Reviews for Masks
SwordoftheKing chapter 1 . 7/24/2006
Hmm- quite the interesting sentiment portrayed here, though not an entirely foreign one. Is well done, with a good tone to it, but I figured I should point out "Drag up the past if it seves your interest," 'seves' should probably be 'serves'.
Nemonus chapter 1 . 7/24/2006
Ooh, cool. You squish a lot of themes in there and make it work, and the rhythm is unique & fun...good! Your switching pronouns ("Bury it if it suits you. Live a lie./Do what you want as long as I'm safe.") sounds like it's the same person, but they've switched out of the emotion, finally writing UNDER the mask in those last few sentances...nice.

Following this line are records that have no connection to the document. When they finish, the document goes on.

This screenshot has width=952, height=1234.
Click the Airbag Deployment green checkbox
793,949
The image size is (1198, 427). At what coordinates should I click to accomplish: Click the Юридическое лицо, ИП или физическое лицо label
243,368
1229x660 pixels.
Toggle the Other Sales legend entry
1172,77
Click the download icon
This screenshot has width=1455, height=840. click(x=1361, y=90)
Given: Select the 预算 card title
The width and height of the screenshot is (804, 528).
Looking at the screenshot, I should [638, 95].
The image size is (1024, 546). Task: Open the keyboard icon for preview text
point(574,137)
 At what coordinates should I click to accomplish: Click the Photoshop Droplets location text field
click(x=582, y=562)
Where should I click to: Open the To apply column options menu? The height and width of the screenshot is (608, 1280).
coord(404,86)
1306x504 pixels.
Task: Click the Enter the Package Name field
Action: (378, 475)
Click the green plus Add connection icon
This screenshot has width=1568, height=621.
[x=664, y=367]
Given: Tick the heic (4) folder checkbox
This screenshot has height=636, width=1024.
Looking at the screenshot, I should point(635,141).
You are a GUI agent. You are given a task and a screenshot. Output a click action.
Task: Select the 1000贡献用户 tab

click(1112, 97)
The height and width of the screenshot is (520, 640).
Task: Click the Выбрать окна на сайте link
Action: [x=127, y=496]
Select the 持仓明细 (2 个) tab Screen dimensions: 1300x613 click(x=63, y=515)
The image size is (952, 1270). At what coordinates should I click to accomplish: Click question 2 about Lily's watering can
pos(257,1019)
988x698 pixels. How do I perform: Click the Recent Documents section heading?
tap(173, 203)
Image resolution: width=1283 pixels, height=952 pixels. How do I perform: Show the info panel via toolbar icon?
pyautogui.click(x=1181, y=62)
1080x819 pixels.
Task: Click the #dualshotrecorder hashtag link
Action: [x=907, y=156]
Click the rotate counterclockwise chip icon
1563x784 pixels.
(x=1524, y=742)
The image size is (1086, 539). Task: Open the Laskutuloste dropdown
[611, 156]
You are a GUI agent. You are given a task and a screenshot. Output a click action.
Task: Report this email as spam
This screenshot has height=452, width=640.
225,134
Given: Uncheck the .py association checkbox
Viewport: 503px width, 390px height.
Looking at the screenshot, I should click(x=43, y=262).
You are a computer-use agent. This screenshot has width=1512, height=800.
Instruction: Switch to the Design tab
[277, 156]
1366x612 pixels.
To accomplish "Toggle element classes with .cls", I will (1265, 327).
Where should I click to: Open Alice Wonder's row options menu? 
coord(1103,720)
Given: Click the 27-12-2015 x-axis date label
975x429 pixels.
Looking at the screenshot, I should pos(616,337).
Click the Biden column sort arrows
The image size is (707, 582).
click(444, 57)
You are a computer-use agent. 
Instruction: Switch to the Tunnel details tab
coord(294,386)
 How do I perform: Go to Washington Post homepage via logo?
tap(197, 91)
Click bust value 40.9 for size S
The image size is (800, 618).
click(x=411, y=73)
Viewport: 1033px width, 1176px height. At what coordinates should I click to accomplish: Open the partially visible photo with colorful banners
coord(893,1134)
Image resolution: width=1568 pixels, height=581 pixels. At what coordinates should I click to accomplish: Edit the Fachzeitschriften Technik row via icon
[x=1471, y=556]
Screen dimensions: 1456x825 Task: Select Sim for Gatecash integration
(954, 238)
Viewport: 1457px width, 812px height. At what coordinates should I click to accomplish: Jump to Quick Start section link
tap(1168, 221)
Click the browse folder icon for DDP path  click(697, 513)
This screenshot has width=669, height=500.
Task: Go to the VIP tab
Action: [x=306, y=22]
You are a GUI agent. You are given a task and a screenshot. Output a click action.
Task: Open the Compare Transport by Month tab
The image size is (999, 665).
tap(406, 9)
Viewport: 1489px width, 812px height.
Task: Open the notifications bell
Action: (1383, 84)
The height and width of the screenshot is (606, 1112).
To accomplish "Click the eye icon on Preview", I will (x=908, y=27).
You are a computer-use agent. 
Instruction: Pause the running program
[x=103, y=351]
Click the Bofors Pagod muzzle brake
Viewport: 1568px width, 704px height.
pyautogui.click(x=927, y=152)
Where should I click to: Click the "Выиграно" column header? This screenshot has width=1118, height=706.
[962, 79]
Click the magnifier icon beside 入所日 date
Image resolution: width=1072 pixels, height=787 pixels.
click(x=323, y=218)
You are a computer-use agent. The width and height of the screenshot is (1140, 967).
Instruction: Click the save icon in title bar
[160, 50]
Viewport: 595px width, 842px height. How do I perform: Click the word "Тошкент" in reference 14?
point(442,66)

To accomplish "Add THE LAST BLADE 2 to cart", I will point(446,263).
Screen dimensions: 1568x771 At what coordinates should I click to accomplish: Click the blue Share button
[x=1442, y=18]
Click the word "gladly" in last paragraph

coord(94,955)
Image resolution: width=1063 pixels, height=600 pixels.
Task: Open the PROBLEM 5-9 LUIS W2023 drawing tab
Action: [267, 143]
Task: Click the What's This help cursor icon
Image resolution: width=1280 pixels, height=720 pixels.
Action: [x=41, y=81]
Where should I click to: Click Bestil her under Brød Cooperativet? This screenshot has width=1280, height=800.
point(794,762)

RedBerries chapter 1 . 7/20/2006
Definitely not as strong as the other poem you posted today, but it's good nonetheless. I liked what you were trying to portray, but I think the rhetorical questions were a bit heavy at the beginning...I was going to suggest spacing them out in the poem, but to be honest, I'm not sure if that would work either.

I didn't mention this in my other review, but I did notice - these are sonnets are they not? Or am I just taking advantage of the fourteen lines? Howver, I always thought that sonnets had to be written in iambic pentameter? Or is the just Shakesperian sonnests? Gah, I don't know.

'Blame the world or blame yourself?How should you present yourself?' I think you lost some of the emphasis on these lines, because of the repeated use of 'yourself'.